**MATERIAL FOR THE TASK:**

━━━━━━━━━━━━━━━━━━━━

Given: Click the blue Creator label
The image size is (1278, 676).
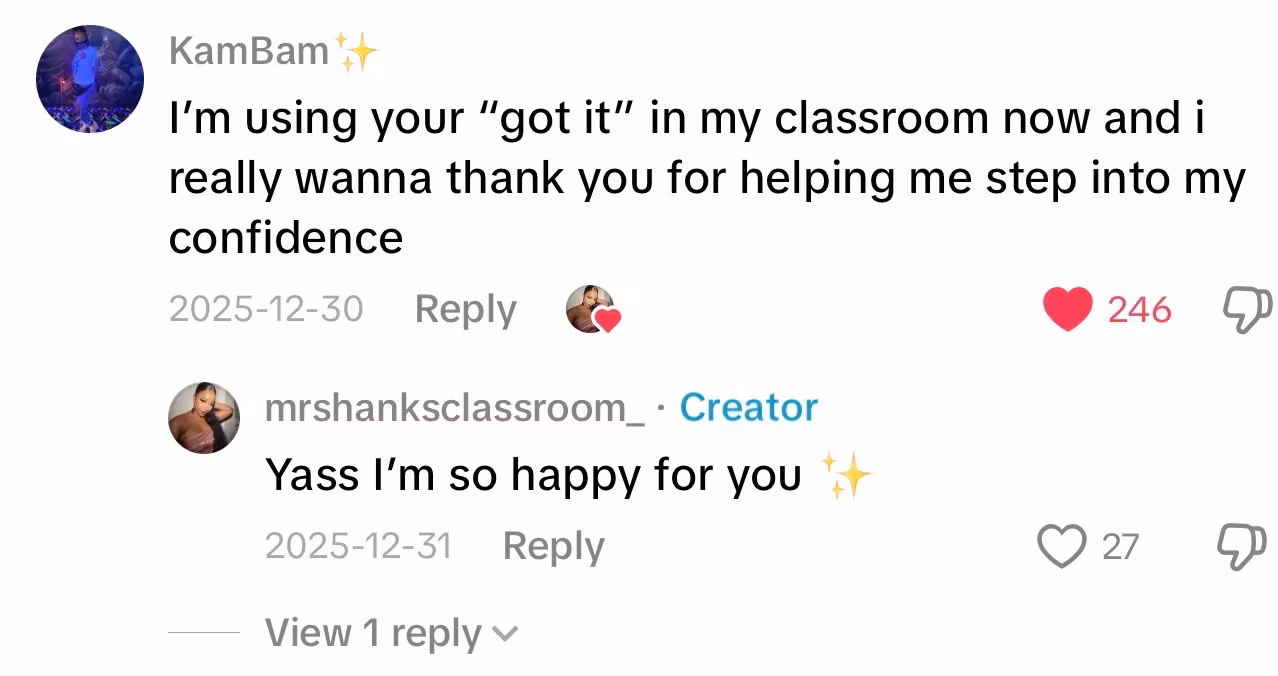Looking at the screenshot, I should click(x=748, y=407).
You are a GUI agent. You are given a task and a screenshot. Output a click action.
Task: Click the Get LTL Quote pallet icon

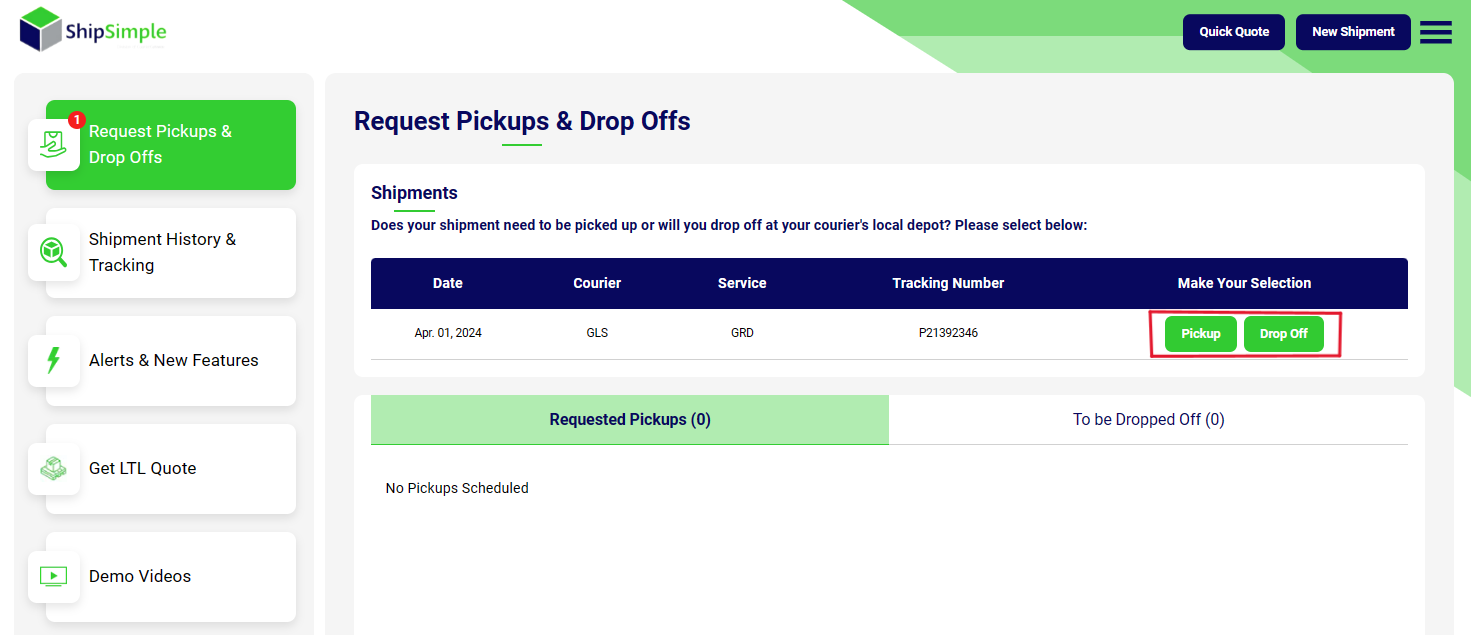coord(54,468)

━━━━━━━━━━━━━━━━━━━━

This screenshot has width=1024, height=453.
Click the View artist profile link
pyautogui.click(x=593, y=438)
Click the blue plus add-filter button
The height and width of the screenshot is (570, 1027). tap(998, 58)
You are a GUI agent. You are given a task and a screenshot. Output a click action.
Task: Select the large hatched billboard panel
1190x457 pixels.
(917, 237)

━━━━━━━━━━━━━━━━━━━━

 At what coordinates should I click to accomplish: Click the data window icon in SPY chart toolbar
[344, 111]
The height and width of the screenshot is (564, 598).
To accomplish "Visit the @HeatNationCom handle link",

━━━━━━━━━━━━━━━━━━━━

**TASK DESCRIPTION:** Reproduce word for word the material above, starting with the line that has "The height and width of the screenshot is (564, 598)." and stopping after the line that has "the @HeatNationCom handle".

**RESULT:**
The height and width of the screenshot is (564, 598).
To accomplish "Visit the @HeatNationCom handle link",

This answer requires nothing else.